In the absence of U.S. leadership, others want to direct the Middle East. The battle is becoming a competition of radicals to run the region. That’s what happened in the 1950s and 1960s and it isn’t good. Then, the competition was between Egypt, Syria, and Iraq. Today, the contestants are Turkey, Iran, and a radical Egypt, with Iraq and Syria sidelined due to internal issues. Meanwhile, the Saudis have been forced to take over leadership of the remaining moderate Arab states (the Gulf sheikdoms, plus Morocco and Jordan) since they can no longer depend on America for protection.
The Egyptian foreign minister has warned Iran not to try to intervene too much in the Gulf, posing as protector of Saudi Arabia and the smaller states. This is a hint that Egypt wants to resume its pre-Sadat role as leader of the Arab world. Cairo will see itself as protector of the Muslim, Sunni, and Arab world against Persian, Shia Muslim Iran; Turkish Turkey; and Jewish Israel. With Iraq turned inward and Syria turned upside down, Egypt is the only remaining Arab state that can make a play for region-wide power.
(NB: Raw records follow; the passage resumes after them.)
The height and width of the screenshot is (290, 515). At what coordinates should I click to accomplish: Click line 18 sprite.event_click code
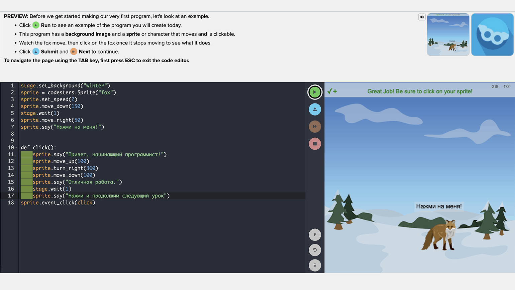click(x=58, y=203)
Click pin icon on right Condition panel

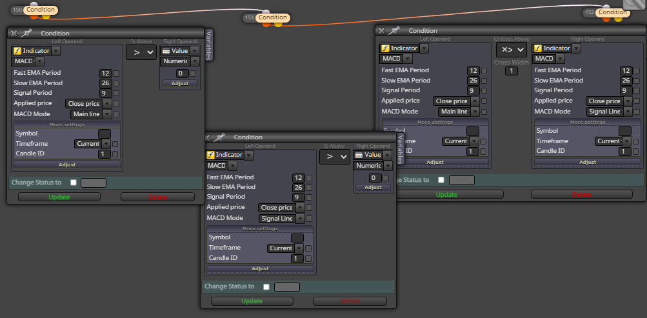(394, 30)
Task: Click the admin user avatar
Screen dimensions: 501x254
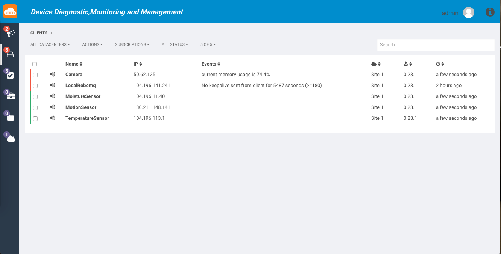Action: point(468,12)
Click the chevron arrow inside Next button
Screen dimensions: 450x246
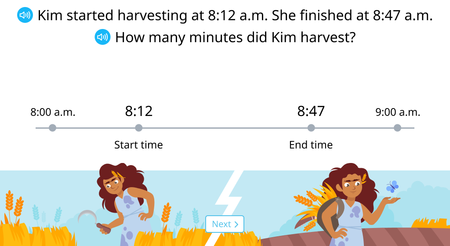pos(236,224)
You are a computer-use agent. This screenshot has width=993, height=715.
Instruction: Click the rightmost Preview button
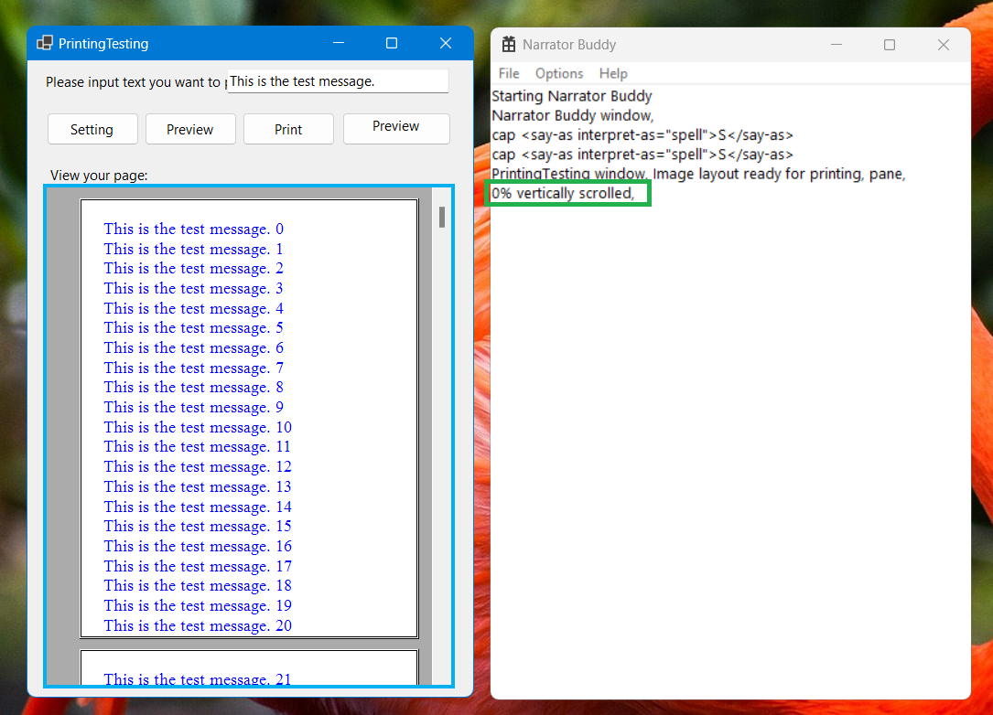[x=396, y=128]
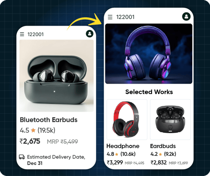This screenshot has width=210, height=176.
Task: Click the Headphone product name
Action: pos(123,146)
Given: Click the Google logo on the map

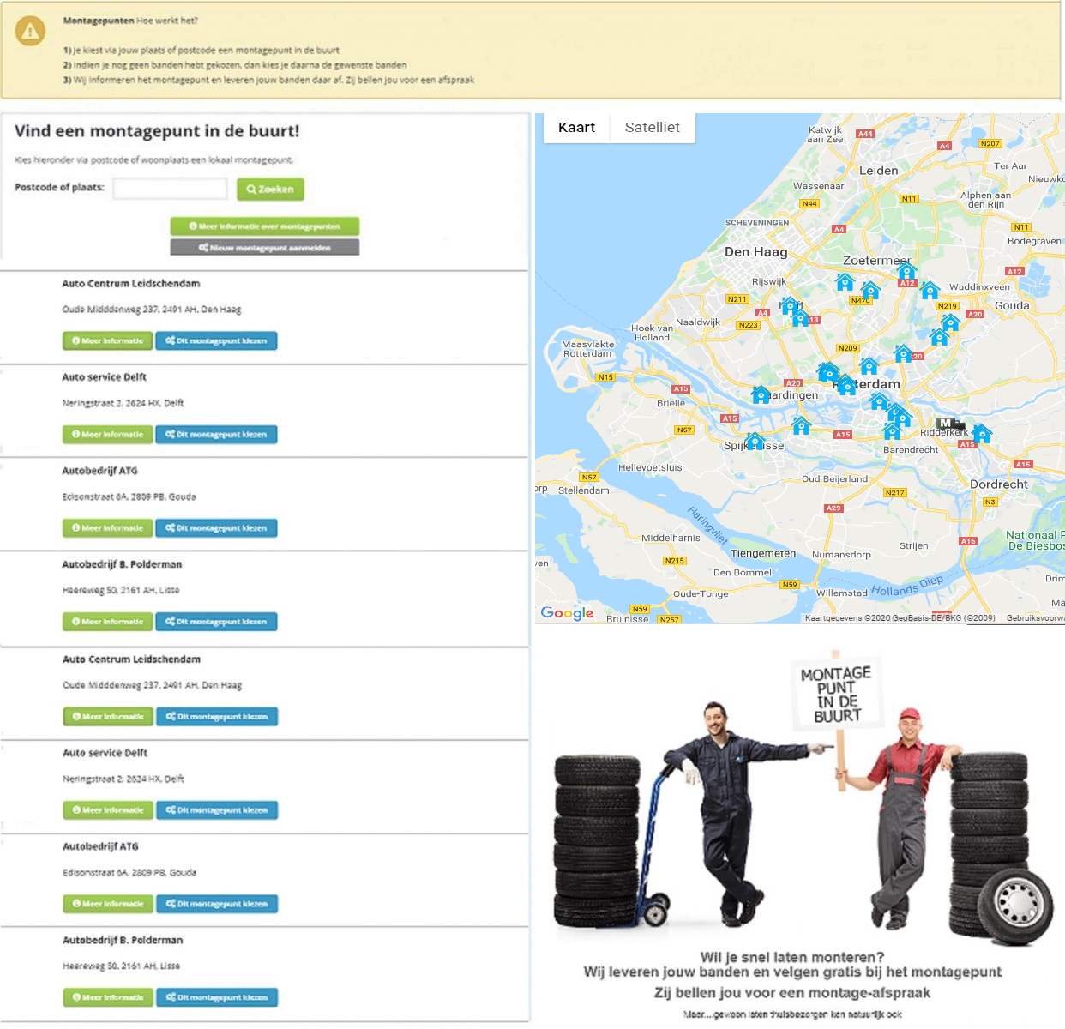Looking at the screenshot, I should (x=567, y=613).
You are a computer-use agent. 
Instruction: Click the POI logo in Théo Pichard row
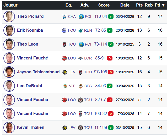click(81, 17)
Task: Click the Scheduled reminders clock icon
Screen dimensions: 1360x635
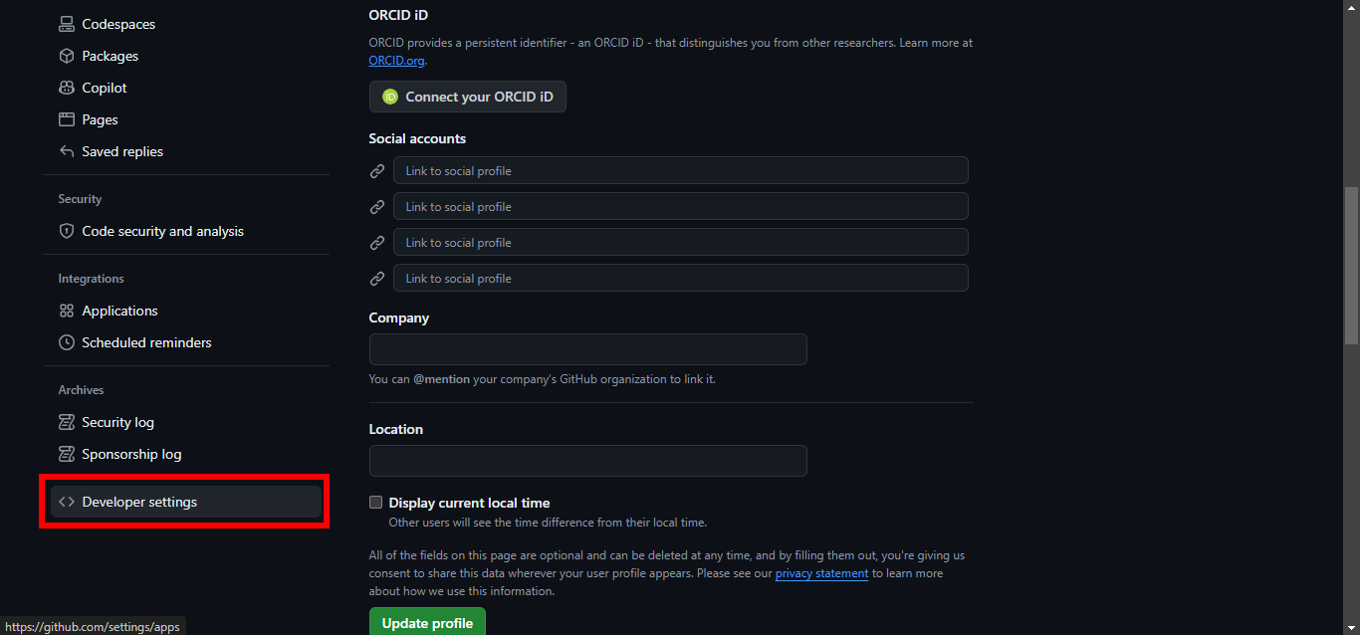Action: pos(67,342)
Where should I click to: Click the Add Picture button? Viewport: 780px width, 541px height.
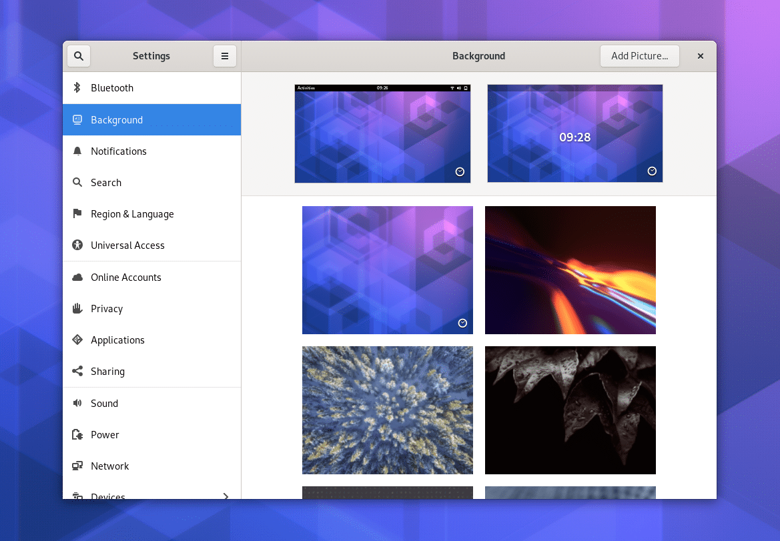click(x=639, y=56)
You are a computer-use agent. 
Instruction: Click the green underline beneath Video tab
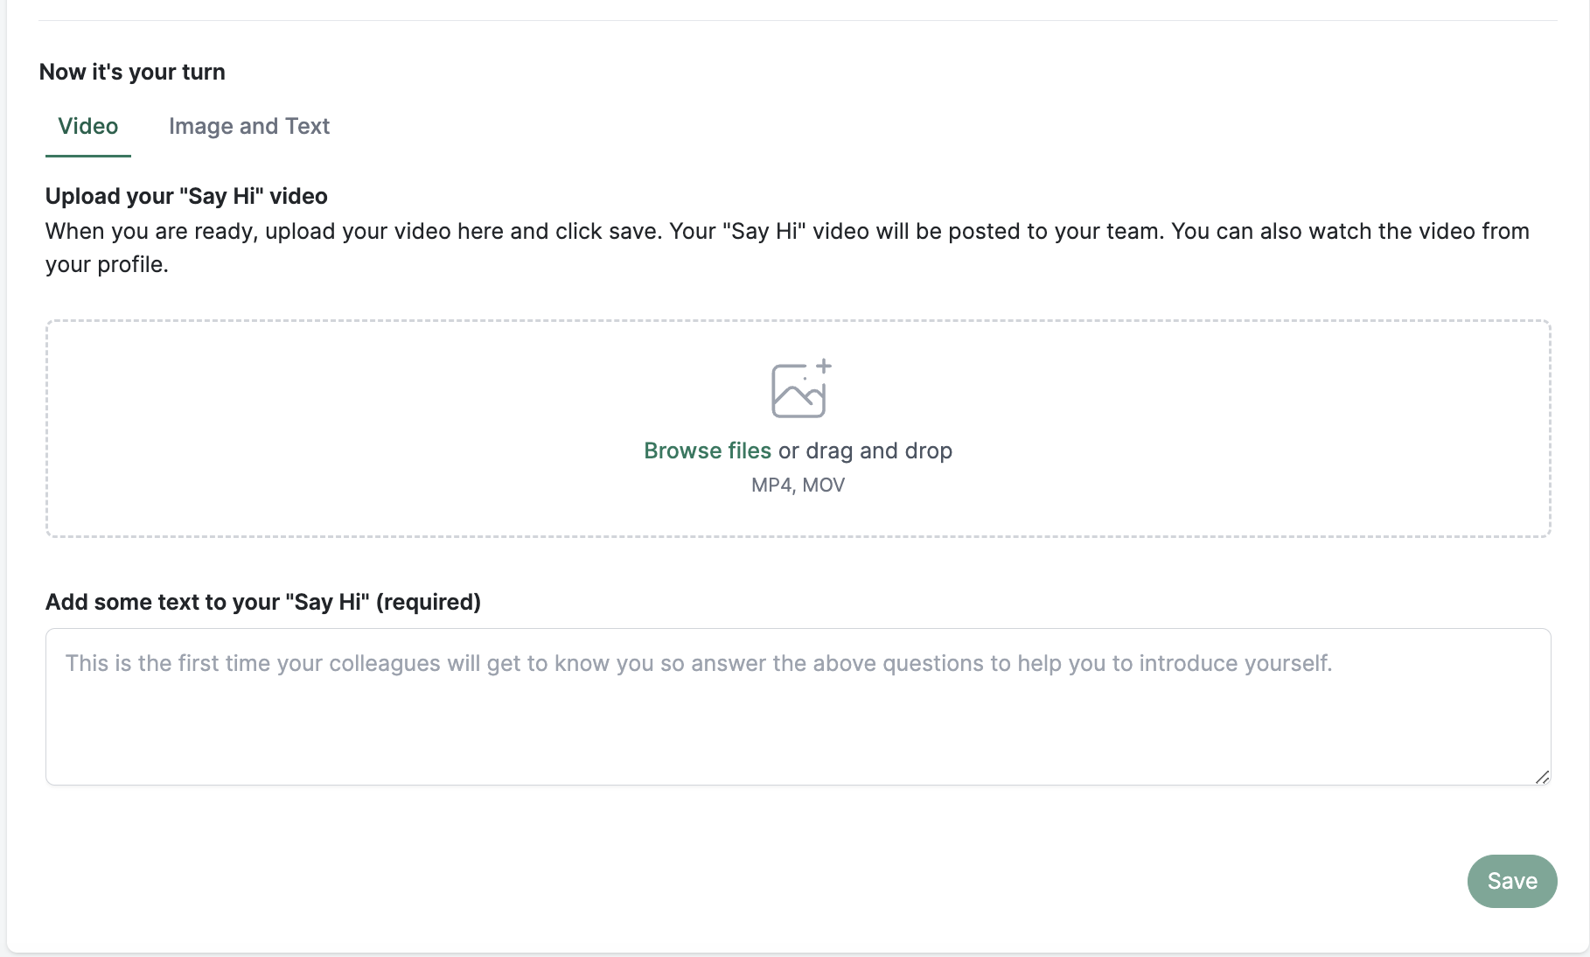[x=88, y=156]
That Egypt wants to stop Iranian expansion is a good thing, but that the next government — a radical, possibly Islamist one, will have its own ambitions isn’t. I predict that Egypt and Iran will tussle over who will be the patron of Hamas and that Egypt will win. It also seems likely that a radical, Islamist-influenced Egypt would be supportive of the Muslim Brotherhood in Syria and Jordan, too.